- **Given task**
Extract every line below word for word, changing nothing.

- **Data lines**
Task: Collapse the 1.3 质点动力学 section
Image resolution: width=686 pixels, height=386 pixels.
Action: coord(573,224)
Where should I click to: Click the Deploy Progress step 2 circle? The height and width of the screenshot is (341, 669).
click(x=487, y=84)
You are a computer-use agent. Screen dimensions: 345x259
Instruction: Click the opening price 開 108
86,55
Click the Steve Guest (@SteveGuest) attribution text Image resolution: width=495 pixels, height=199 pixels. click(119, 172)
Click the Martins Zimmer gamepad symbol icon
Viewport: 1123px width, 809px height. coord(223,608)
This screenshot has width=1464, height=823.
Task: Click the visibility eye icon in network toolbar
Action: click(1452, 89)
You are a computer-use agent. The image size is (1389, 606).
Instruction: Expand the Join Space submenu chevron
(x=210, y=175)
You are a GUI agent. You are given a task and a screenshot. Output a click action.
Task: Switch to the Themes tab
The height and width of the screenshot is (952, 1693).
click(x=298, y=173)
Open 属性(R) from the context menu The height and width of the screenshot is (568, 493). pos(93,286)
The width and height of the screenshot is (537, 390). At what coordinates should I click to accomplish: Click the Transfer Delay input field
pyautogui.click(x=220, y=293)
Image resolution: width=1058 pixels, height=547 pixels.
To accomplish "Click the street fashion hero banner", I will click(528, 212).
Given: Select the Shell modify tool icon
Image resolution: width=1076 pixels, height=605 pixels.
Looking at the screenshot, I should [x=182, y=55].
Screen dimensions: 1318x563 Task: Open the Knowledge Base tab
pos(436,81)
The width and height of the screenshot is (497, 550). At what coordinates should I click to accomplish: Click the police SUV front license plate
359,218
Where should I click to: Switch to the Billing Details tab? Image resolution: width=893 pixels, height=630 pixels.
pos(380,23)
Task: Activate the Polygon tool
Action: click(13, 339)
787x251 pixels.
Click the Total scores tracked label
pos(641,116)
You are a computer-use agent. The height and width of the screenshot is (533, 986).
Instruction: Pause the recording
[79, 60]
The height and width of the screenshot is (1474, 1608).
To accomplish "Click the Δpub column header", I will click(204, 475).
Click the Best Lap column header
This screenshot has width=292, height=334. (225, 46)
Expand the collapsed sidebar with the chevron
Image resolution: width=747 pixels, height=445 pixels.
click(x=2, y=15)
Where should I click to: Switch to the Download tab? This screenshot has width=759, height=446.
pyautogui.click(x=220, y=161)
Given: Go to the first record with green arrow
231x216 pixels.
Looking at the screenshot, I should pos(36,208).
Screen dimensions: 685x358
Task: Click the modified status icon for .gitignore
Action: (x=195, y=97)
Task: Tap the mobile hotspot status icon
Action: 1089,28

- **Exercise output**
Task: Collapse the 1.3 质点动力学 section
Image resolution: width=686 pixels, height=386 pixels.
Action: coord(573,224)
Where should I click to: Click the Deploy Progress step 2 circle? The height and width of the screenshot is (341, 669).
click(x=487, y=84)
You are a computer-use agent. Screen dimensions: 345x259
Instruction: Click the opening price 開 108
86,55
Click the Steve Guest (@SteveGuest) attribution text Image resolution: width=495 pixels, height=199 pixels. click(119, 172)
Click the Martins Zimmer gamepad symbol icon
Viewport: 1123px width, 809px height. coord(223,608)
This screenshot has width=1464, height=823.
Task: Click the visibility eye icon in network toolbar
Action: click(1452, 89)
You are a computer-use agent. The image size is (1389, 606).
Instruction: Expand the Join Space submenu chevron
(x=210, y=175)
You are a GUI agent. You are given a task and a screenshot. Output a click action.
Task: Switch to the Themes tab
The height and width of the screenshot is (952, 1693).
click(x=298, y=173)
Open 属性(R) from the context menu The height and width of the screenshot is (568, 493). pos(93,286)
The width and height of the screenshot is (537, 390). At what coordinates should I click to accomplish: Click the Transfer Delay input field
pyautogui.click(x=220, y=293)
Image resolution: width=1058 pixels, height=547 pixels.
To accomplish "Click the street fashion hero banner", I will click(528, 212).
Given: Select the Shell modify tool icon
Image resolution: width=1076 pixels, height=605 pixels.
Looking at the screenshot, I should [x=182, y=55].
Screen dimensions: 1318x563 Task: Open the Knowledge Base tab
pos(436,81)
The width and height of the screenshot is (497, 550). At what coordinates should I click to accomplish: Click the police SUV front license plate
359,218
Where should I click to: Switch to the Billing Details tab? Image resolution: width=893 pixels, height=630 pixels.
pos(380,23)
Task: Activate the Polygon tool
Action: click(13, 339)
787x251 pixels.
Click the Total scores tracked label
pos(641,116)
You are a computer-use agent. The height and width of the screenshot is (533, 986).
Instruction: Pause the recording
[79, 60]
The height and width of the screenshot is (1474, 1608).
To accomplish "Click the Δpub column header", I will click(204, 475).
Click the Best Lap column header
This screenshot has width=292, height=334. (225, 46)
Expand the collapsed sidebar with the chevron
Image resolution: width=747 pixels, height=445 pixels.
click(x=2, y=15)
Where should I click to: Switch to the Download tab? This screenshot has width=759, height=446.
pyautogui.click(x=220, y=161)
Given: Go to the first record with green arrow
231x216 pixels.
Looking at the screenshot, I should pos(36,208).
Screen dimensions: 685x358
Task: Click the modified status icon for .gitignore
Action: (x=195, y=97)
Task: Tap the mobile hotspot status icon
Action: 1089,28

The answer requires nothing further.